_Work item_
What is needed is an exact transcription of every record, minus the pictures.

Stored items
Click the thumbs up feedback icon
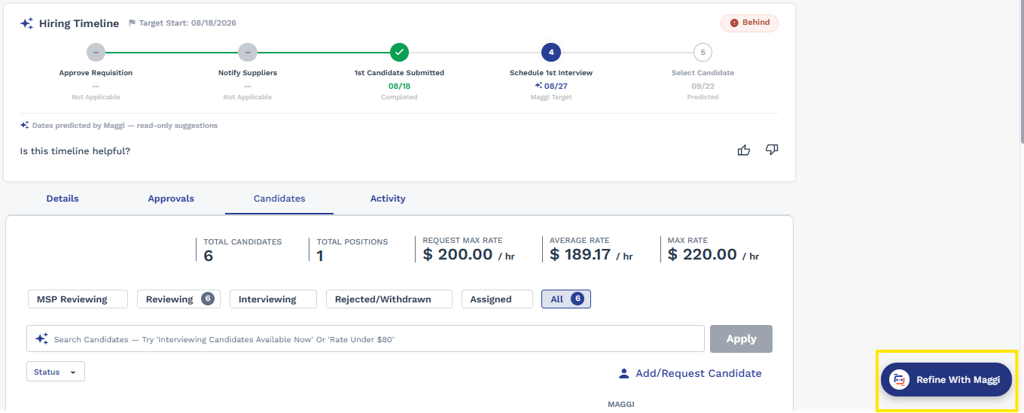tap(743, 150)
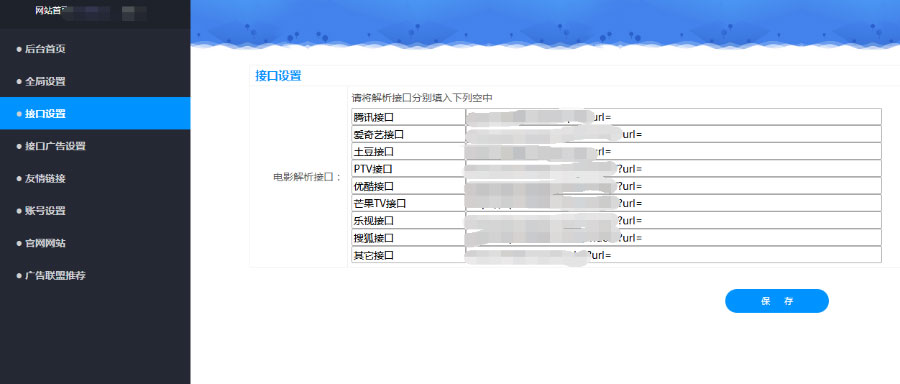Focus the 爱奇艺接口 URL input field
The image size is (900, 384).
(x=673, y=134)
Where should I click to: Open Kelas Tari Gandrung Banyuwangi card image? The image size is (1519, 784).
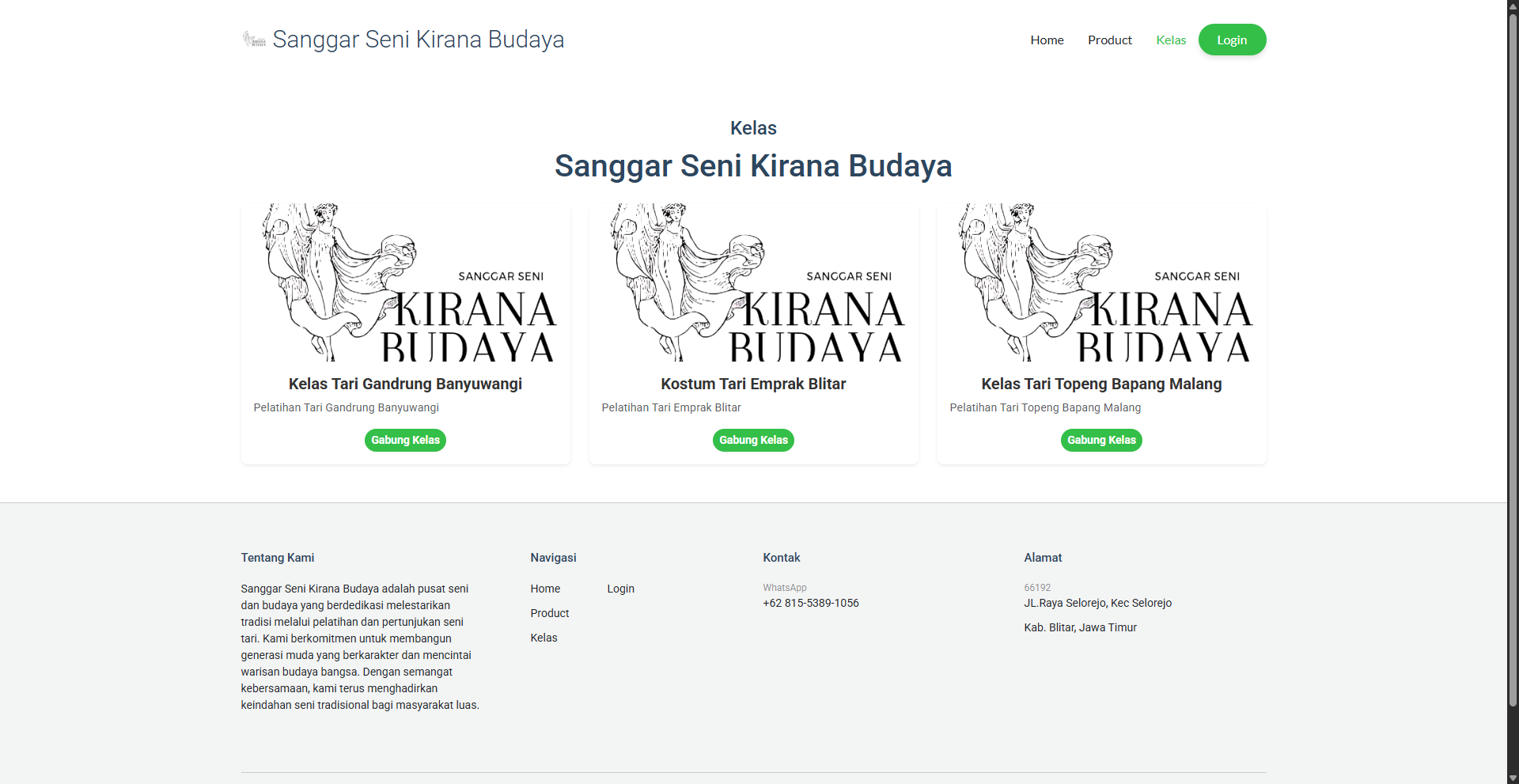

_Response to this task_
Click the thumbs up feedback icon
tap(743, 150)
Focus the 爱奇艺接口 URL input field
The image size is (900, 384).
(x=673, y=134)
Where should I click to: Open Kelas Tari Gandrung Banyuwangi card image? The image size is (1519, 784).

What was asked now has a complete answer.